Strange heap-alignment sensitivity

2»

Comments

  • So what do we think is going on 'under the hood' to result in these huge differences (from a speed penalty when straddling cache lines of 'only' about 80-times to more than 1600-times in some of my tests)?

    Is it invalidating - and then reloading - the entire on-chip data cache or something, and therefore dependent on main memory bandwidth? And why would it do something so crazy when there is explicitly no bus-locking guarantee when the access is not 4-byte (32-bit) aligned?

    I'm going to continue to consider this behaviour a 'fault', albeit seemingly a longstanding one, unless and until I find a rational explanation.
  • It is very striking. I confess I'd initially misread your post and thought the desktop was at fault, but I see now it's the laptop.

    So one idea might be that the laptop has a fast CPU with a huge cache but a terribly slow external memory. You could perhaps test that by suitable pseudorandom accesses into a large array.

    But the idea that some cache is being invalidated is an interesting one. Perhaps even that the cachelines holding the code are being evicted and having be reloaded?

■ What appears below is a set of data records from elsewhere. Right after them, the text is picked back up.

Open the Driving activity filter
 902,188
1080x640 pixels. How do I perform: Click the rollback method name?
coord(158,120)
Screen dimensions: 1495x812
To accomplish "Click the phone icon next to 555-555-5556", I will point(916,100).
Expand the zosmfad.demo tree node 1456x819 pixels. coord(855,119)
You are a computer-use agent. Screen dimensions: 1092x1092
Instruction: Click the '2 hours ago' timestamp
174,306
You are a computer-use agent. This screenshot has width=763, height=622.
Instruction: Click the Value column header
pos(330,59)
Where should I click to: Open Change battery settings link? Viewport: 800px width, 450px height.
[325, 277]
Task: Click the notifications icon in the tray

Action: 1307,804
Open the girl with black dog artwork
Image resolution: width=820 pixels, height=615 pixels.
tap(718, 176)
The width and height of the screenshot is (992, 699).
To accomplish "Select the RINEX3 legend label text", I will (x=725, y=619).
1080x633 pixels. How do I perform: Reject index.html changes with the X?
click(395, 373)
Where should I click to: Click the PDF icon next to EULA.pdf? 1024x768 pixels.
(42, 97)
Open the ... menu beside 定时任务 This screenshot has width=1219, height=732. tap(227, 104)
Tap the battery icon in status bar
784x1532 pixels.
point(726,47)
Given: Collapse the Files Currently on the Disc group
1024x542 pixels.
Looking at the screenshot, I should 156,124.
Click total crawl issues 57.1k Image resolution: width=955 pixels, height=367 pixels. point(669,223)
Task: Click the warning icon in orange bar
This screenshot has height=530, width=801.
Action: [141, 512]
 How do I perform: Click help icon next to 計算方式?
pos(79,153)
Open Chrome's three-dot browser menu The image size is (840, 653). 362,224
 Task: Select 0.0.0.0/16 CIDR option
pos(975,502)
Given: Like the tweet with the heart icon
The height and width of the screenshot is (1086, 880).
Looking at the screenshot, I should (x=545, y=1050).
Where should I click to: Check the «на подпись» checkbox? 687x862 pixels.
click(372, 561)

    Also it's interesting that your initial report has 4 out of 64 alignments problematic, but subsequent tests are showing 3 out of 64. Is that possibly because in the initial program there were two critical accesses, and they were themselves misaligned by one byte, so that two lots of 3 overlap to make one bunch of 4 alignments go wrong?

    Also, just possibly it's a typo, but your original tabulation shows 4, then 5, and then 4 alignments are problematic. If not a typo, I wonder if that's a big clue.
  • Oh, two more things I see on further inspection
    - one of my experiments shows numbers around 600, which is about half as bad as your 1300 sized numbers
    - you mention 13 microseconds, but I wonder, is 1300 actually 1.3 microseconds? So the problem is not quite as bad although still very surprising
  • BigEd wrote: »
    But the idea that some cache is being invalidated is an interesting one. Perhaps even that the cachelines holding the code are being evicted and having be reloaded?
    It looks like I have been misled by Microsoft's documentation. According to what it says here Intel states that the exchange instruction is still atomic even when the memory address is misaligned, contrary to what Microsoft says.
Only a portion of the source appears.